> [Problem to work on] No pictures belong in the copy. Retype exactly, and only, the stretch of lines below from the one with "Image resolution: width=890" through the one with "Task: Expand layer B cello plus button".

> [Supplied material]
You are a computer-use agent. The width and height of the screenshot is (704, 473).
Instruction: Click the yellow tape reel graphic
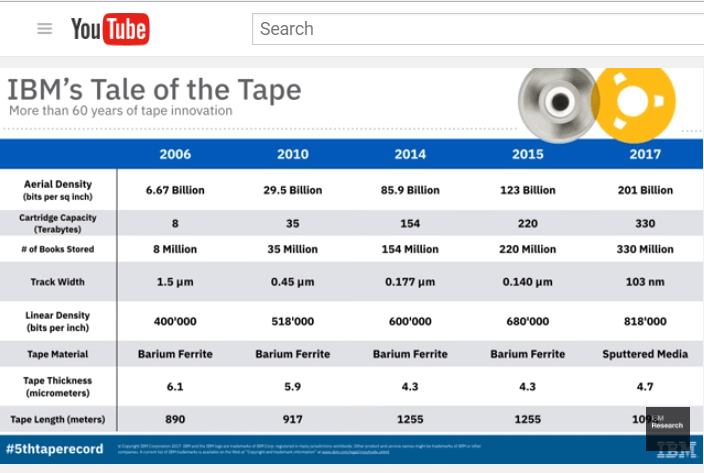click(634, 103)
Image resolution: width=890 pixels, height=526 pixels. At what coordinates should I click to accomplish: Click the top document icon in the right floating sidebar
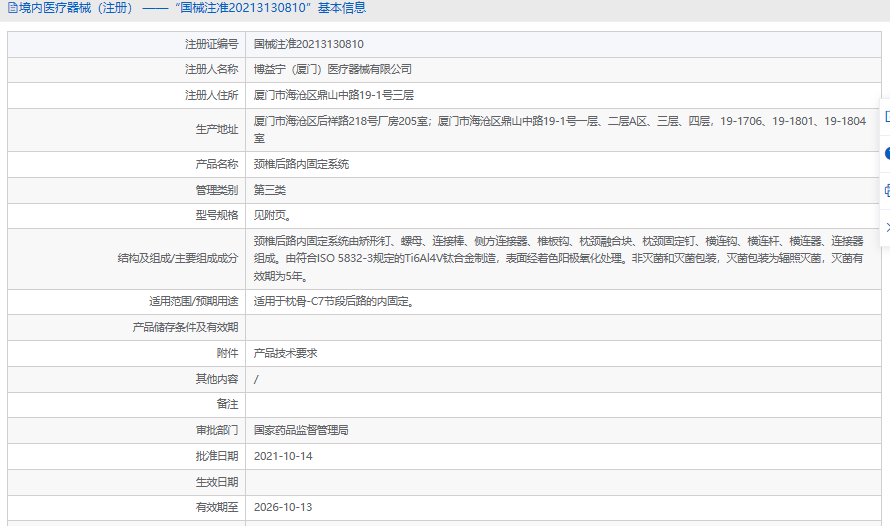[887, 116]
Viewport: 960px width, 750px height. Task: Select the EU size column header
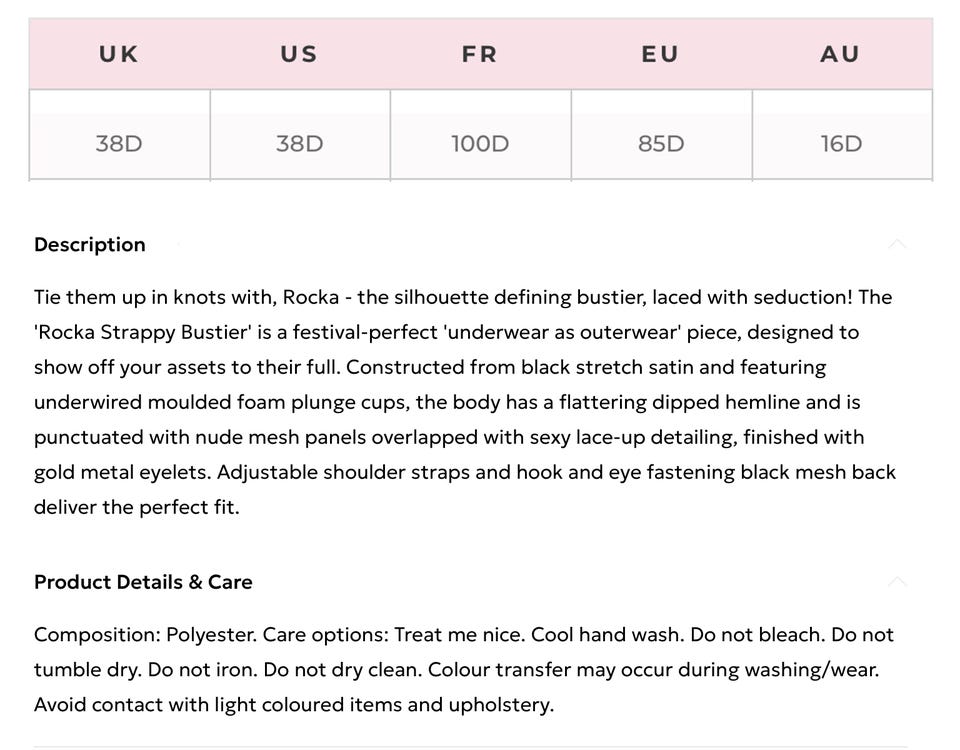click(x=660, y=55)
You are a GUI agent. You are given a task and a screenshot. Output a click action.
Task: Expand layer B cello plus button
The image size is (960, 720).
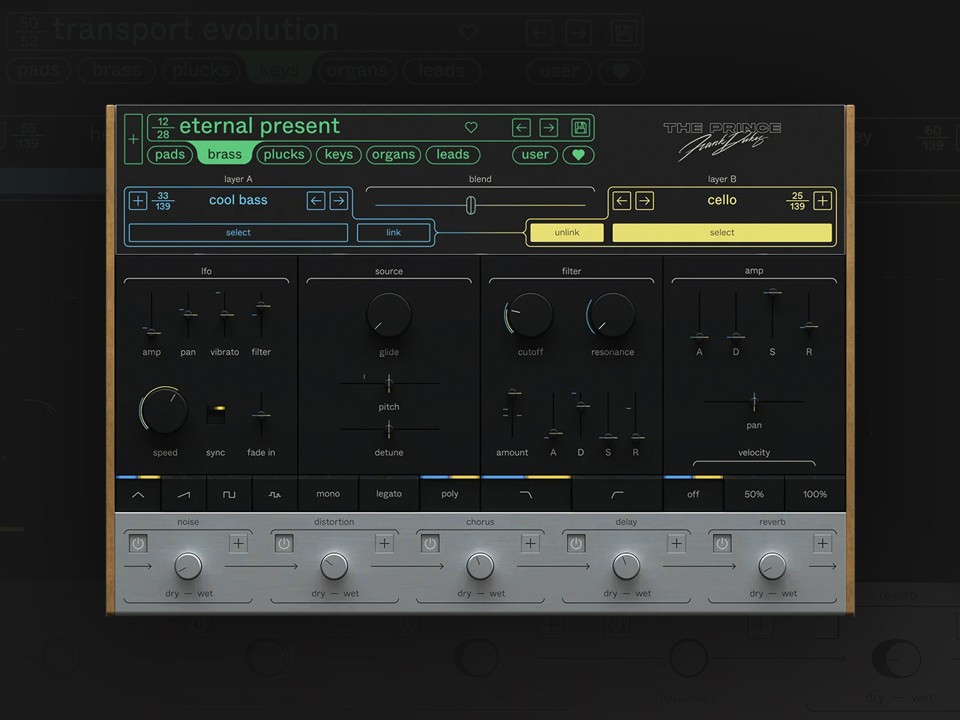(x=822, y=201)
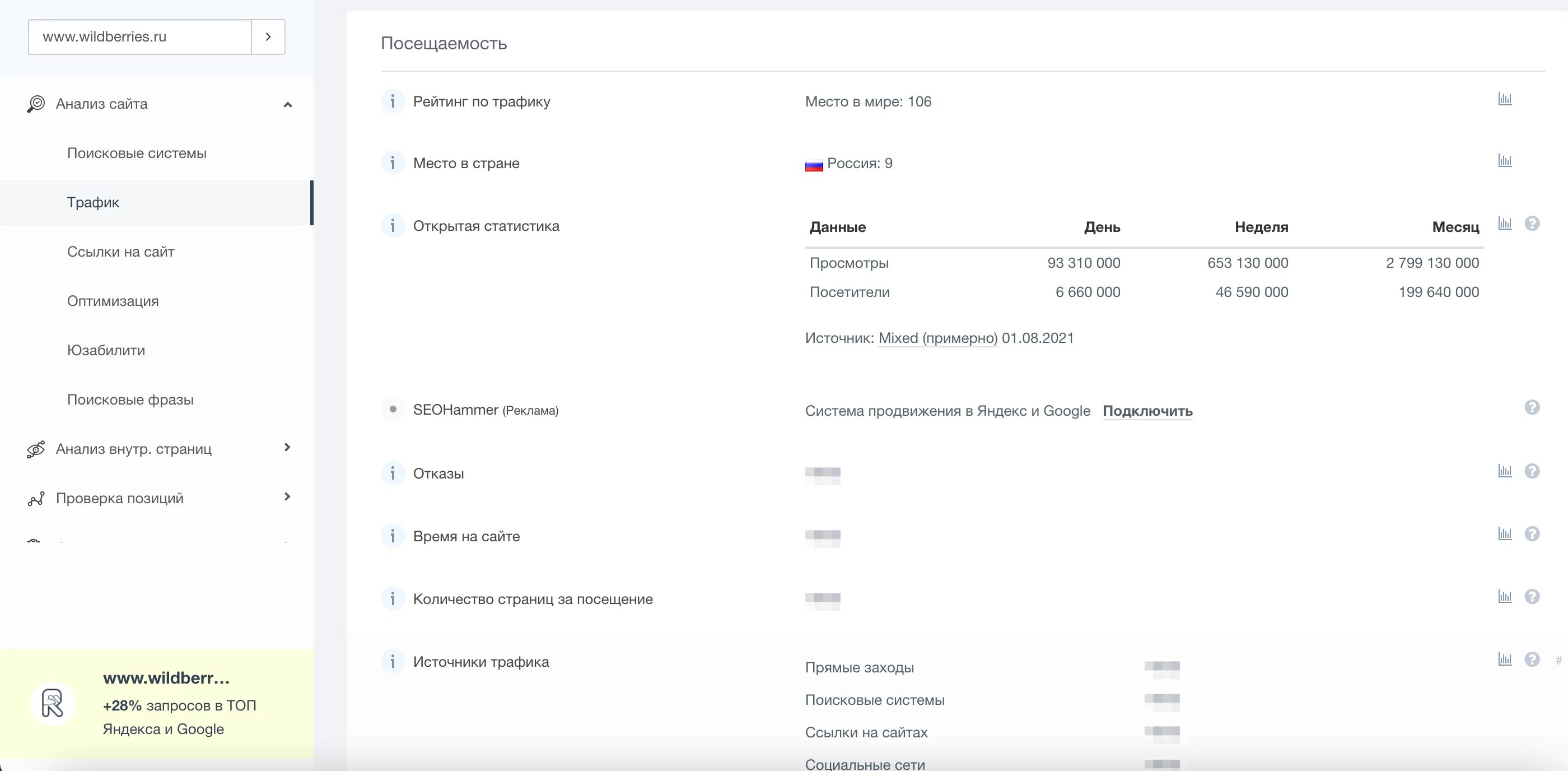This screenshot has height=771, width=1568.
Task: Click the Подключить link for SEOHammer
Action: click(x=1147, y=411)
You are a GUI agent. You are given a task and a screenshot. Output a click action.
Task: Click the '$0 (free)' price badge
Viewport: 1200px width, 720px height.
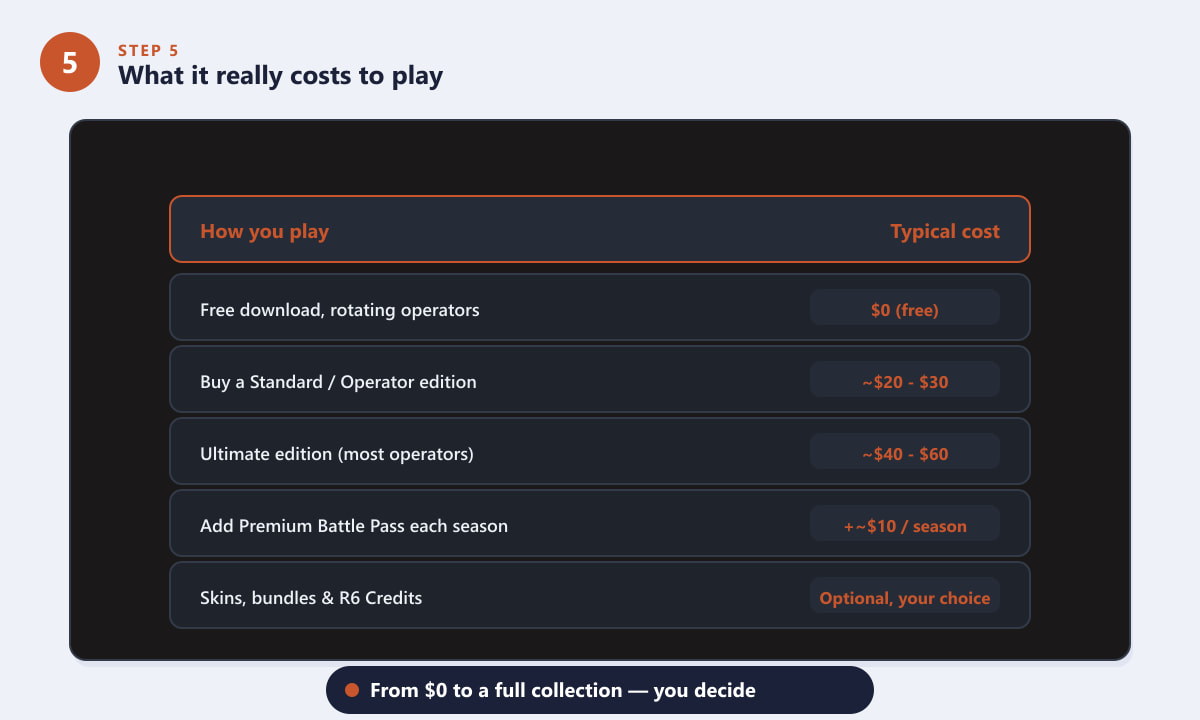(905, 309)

==

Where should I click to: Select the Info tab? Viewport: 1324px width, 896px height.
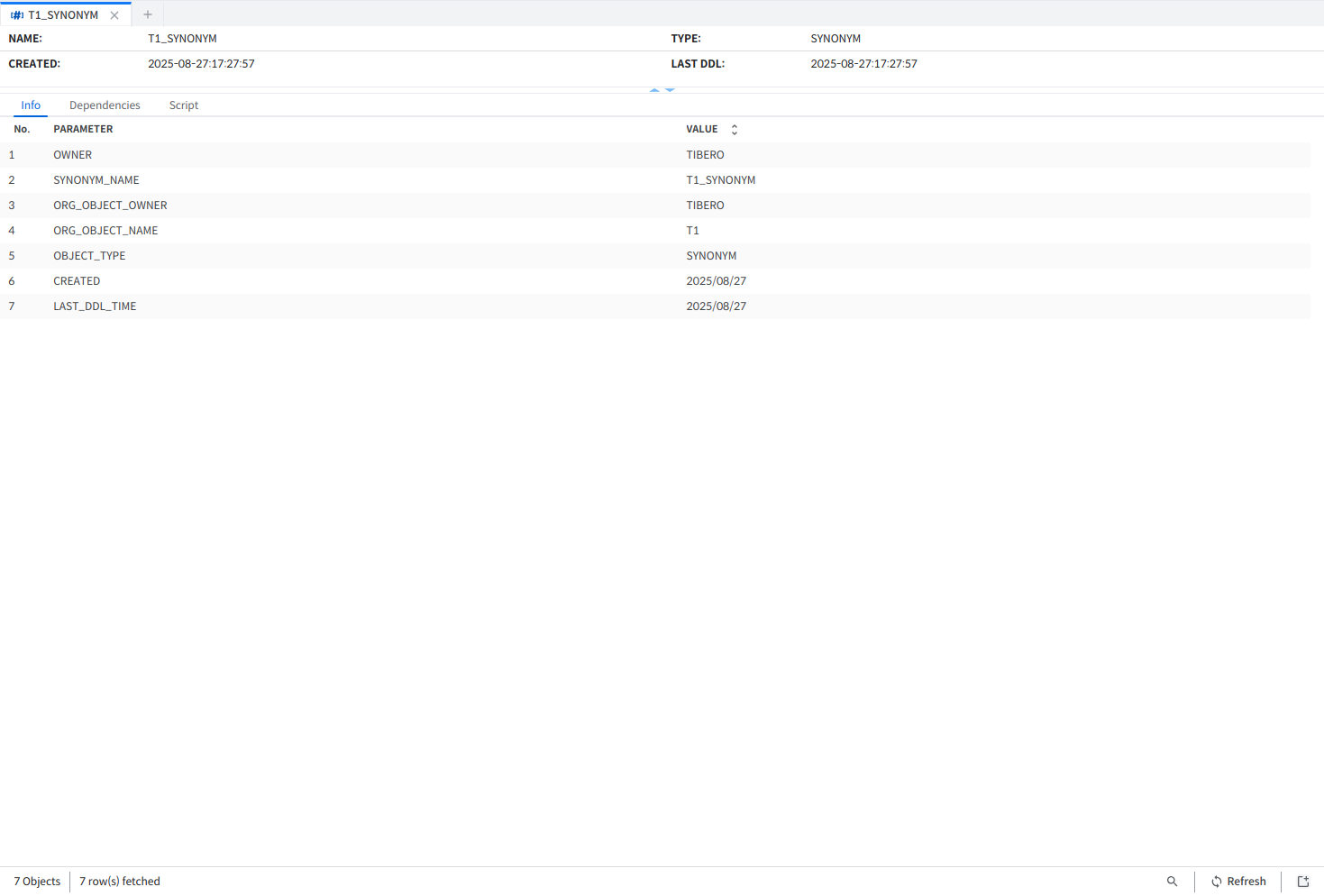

--

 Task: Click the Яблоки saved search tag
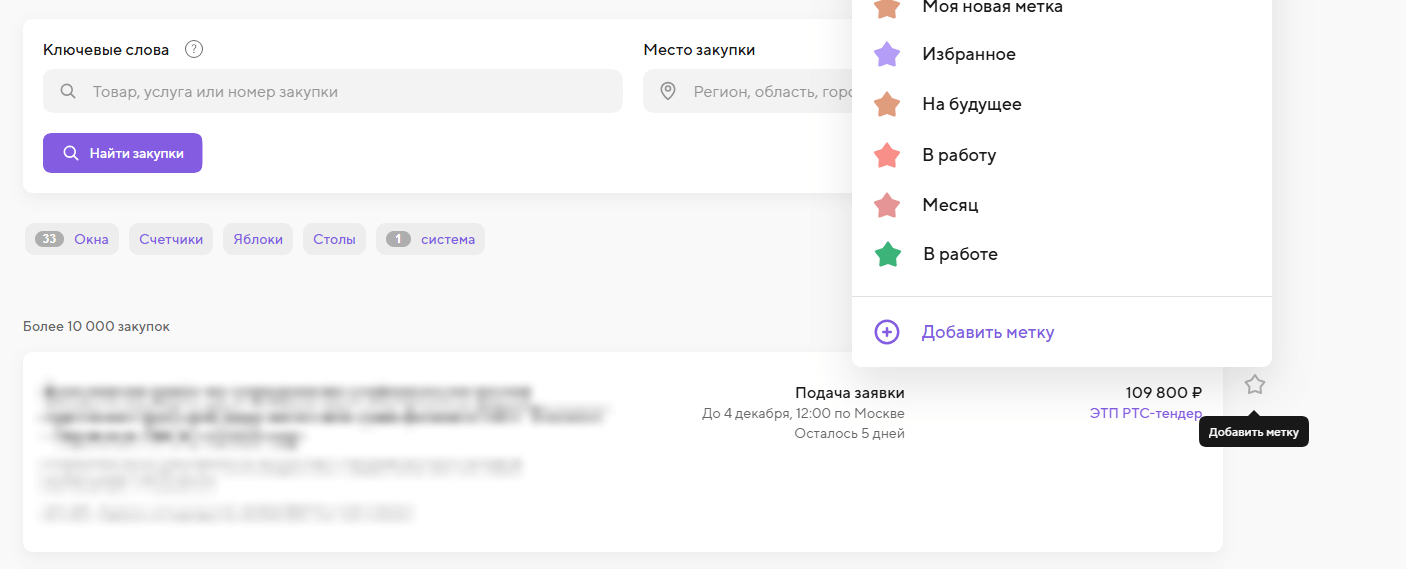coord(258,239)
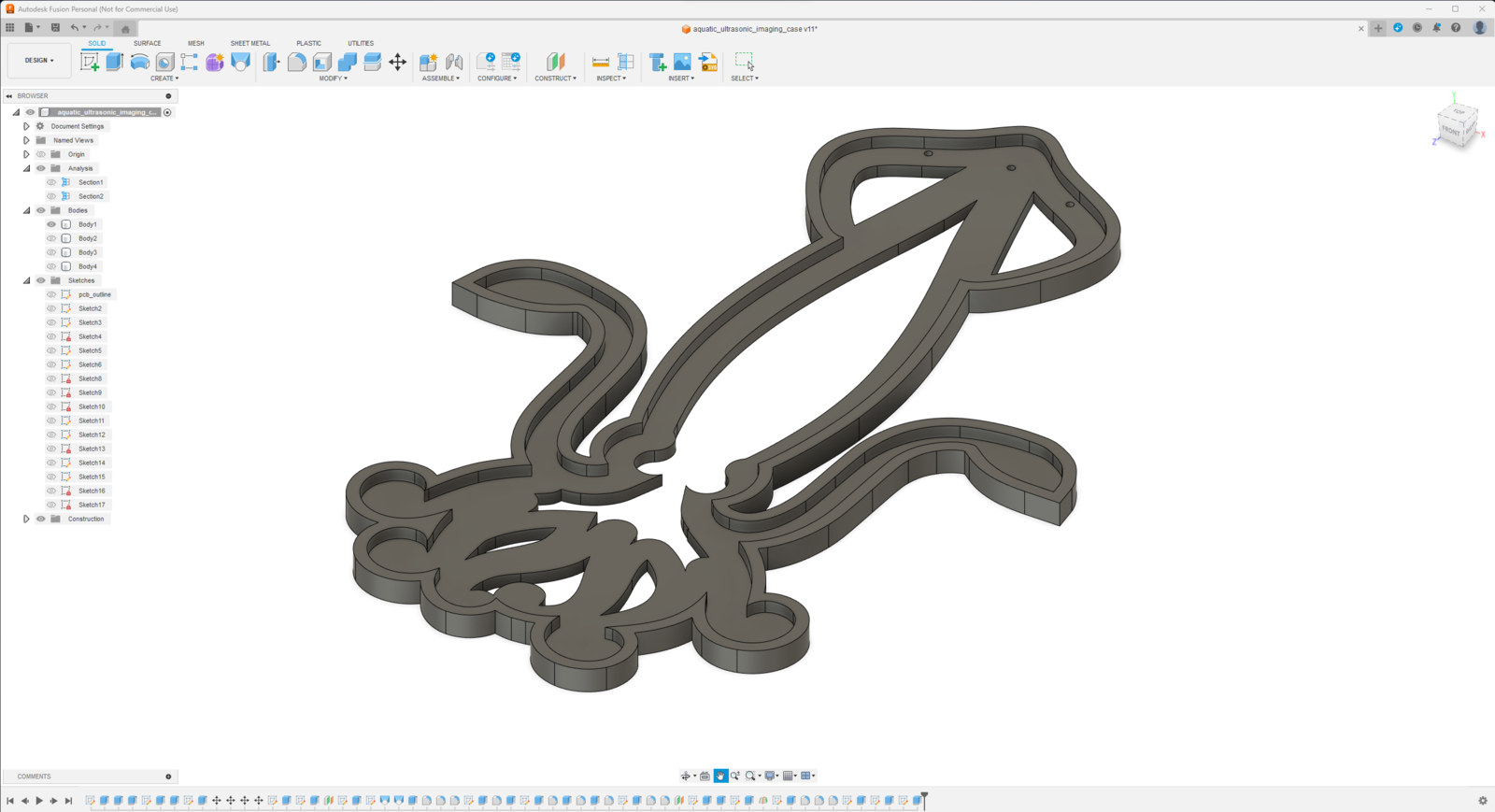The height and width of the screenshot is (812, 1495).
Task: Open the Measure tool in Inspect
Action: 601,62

> [Answer to this task]
Image resolution: width=890 pixels, height=526 pixels. At what coordinates should I click to accomplish: Click the top document icon in the right floating sidebar
[887, 116]
Viewport: 960px width, 750px height. Task: Select the EU size column header
click(x=660, y=55)
You are a GUI agent. You are given a task and a screenshot. Output a click action.
Task: Expand layer B cello plus button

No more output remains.